====== EXTRACTED TEXT

It occurred to me, in California in June and in Atlanta in July and in New Orleans in August, in the course of watching first the California primary and then the Democratic and Republican national conventions, that it had not been by accident that the people with whom I had preferred to spend time in high school had, on the whole, hung out in gas stations. They had not run for student body office. They had not gone on to Yale or Swarthmore or DePauw, nor had they even applied. They had gotten drafted, gone through basic at Fort Ord. They had knocked up girls, and married them, had begun what they called the first night of the rest of their lives with a midnight drive to Carson City and a five-dollar ceremony performed by a justice still in his pajamas. They got jobs at the places that had laid off their uncles. They paid their bills or did not pay their bills, made down payments on tract houses, led lives on that social and economic edge referred to, in Washington and among those whose preferred locus is Washington, as “out there.” They were never destined to be, in other words, communicants in what we have come to call, when we want to indicate the traditional ways in which power is exchanged and the status quo maintained in the United States, “the process.”

============
====== EXTRACTED DATA

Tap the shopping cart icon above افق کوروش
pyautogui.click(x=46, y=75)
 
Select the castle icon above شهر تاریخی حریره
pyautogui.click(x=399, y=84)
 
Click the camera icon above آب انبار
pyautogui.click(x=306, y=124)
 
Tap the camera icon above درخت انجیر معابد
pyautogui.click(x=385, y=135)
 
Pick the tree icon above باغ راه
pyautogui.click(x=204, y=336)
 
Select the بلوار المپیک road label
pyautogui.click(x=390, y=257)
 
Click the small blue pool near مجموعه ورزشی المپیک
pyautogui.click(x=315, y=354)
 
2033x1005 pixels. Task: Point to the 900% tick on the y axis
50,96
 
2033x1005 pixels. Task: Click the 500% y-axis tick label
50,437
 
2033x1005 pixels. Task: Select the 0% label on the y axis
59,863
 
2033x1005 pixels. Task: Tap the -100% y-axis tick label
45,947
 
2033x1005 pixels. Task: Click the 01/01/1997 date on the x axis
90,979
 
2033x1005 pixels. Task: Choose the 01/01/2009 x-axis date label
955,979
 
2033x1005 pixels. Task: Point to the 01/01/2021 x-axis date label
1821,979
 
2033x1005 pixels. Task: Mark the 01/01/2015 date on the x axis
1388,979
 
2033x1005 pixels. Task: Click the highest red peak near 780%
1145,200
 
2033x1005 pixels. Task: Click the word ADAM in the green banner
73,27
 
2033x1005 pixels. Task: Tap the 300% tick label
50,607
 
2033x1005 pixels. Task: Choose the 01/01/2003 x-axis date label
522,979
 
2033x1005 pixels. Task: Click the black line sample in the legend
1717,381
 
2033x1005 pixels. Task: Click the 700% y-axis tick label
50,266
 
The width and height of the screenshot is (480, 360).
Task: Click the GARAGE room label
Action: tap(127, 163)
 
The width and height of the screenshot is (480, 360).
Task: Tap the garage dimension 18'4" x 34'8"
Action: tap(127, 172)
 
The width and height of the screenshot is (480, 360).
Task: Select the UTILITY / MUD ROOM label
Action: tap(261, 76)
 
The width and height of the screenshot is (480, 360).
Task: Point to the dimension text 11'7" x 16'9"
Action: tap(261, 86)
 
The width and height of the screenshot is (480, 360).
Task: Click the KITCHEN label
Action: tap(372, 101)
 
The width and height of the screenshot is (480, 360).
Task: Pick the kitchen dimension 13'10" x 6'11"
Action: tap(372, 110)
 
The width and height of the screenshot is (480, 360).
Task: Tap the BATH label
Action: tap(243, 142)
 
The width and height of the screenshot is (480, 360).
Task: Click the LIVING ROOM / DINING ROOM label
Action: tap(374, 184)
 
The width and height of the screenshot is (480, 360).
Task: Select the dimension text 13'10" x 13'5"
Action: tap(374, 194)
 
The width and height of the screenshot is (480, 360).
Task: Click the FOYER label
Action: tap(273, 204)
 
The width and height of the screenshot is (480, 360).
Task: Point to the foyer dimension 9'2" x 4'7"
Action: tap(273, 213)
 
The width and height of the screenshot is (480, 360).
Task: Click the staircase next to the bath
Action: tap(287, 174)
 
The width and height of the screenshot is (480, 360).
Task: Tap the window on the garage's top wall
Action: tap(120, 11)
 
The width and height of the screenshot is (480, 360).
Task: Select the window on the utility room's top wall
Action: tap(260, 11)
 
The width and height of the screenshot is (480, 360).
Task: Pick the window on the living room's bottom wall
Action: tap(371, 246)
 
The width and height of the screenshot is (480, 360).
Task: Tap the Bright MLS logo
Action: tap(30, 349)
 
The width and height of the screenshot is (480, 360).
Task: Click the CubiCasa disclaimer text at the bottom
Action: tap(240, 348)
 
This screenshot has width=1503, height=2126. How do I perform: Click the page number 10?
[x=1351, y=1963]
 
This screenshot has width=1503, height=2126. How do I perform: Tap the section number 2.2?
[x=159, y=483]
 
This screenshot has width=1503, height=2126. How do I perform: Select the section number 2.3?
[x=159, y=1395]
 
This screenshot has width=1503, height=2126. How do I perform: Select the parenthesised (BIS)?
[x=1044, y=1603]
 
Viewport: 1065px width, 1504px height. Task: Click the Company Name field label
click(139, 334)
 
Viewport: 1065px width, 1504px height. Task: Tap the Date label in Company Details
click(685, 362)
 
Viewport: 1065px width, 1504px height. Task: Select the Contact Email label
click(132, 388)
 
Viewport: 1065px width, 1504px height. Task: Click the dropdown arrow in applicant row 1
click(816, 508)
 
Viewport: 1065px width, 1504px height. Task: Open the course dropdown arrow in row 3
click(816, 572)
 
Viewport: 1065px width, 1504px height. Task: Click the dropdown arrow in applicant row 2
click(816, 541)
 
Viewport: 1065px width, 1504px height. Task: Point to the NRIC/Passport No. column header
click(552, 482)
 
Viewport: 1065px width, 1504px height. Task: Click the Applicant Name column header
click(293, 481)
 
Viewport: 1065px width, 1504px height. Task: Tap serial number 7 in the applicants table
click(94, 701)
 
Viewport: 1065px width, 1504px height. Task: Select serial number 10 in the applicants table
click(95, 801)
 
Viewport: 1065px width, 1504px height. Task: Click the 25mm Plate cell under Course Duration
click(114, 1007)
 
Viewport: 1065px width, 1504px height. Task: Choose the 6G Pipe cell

============

» **EXERCISES TO COMPLETE**
**a.** In the excerpt about high school friends and "the process," where did the friends go through basic training?
**b.** What is the Spanish translation of this sentence from the excerpt about high school friends and "the process": "They got jobs at the places that had laid off their uncles."
**c.** Carry on the excerpt about high school friends and "the process" with one more paragraph, starting right after its final sentence.

» **RESPONSES BY TASK**
**a.** Fort Ord

**b.** Consiguieron trabajo en los lugares que habían despedido a sus tíos.

**c.**
The process today gives everyone a chance to participate,” Tom Hayden, by way of explaining “the difference” between 1968 and 1988, said to Bryant Gumbel on NBC at 7:50 AM on the day after Jesse Jackson spoke at the Democratic convention in Atlanta. This statement was, at a convention which had as its controlling principle the notably non-participatory idea of “unity,” demonstrably not true, but people inside the process, constituting as they do a self-created and self-referring class, a new kind of managerial elite, tend to speak of the world not necessarily as it is but as they want people out there to believe it is. They tend to prefer the theoretical to the observable, and to dismiss that which might be learned empirically as “anecdotal.” They tend to speak a language common in Washington but not specifically shared by the rest of us. They talk about “programs,” and “policy,” and how to “implement” them or it, about “trade-offs” and constituencies and positioning the candidate and distancing the candidate, about the “story,” and how it will “play.” They speak of a candidate’s performance, by which they usually mean his skill at circumventing questions, not as citizens but as professional insiders, attuned to signals pitched beyond the range of normal hearing: “I hear he did all right this afternoon,” they were saying to one another in the press section of the Louisiana Superdome in New Orleans on the evening Dan Quayle was or was not to be nominated for the vice-presidency. “I hear he did OK with Brinkley.” By the time the balloons fell that night the narrative had changed: “Quayle, zip,” the professionals were saying as they brushed the confetti off their laptops.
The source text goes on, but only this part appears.